**Exercise details**
Copy the lines from the line with "The width and" to the line with "at that location.", swapping "coordinates" for "position" and leaving everything else unchanged.

**Raw data**
————————
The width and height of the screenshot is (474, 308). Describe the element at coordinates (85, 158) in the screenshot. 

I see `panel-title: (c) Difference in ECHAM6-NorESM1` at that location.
————————
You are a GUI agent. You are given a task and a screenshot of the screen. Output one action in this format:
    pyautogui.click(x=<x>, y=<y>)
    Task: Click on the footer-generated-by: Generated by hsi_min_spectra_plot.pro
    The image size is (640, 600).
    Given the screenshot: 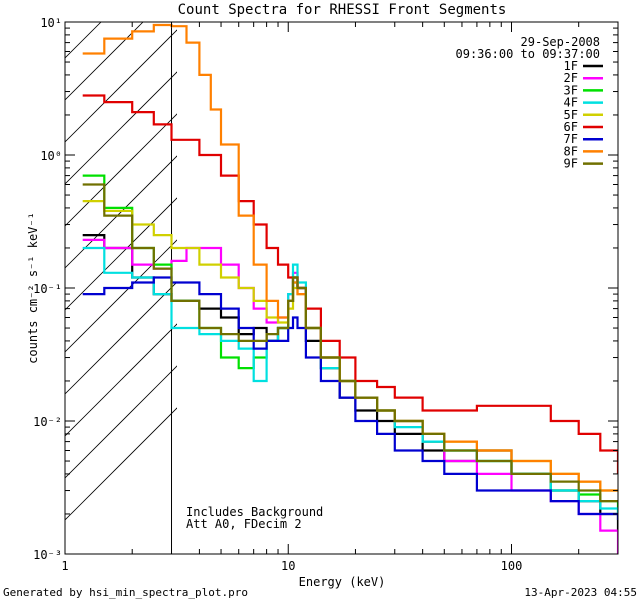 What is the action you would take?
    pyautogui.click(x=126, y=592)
————————
**Answer to the problem**
The width and height of the screenshot is (474, 308). Describe the element at position (85, 158) in the screenshot. 

I see `panel-title: (c) Difference in ECHAM6-NorESM1` at that location.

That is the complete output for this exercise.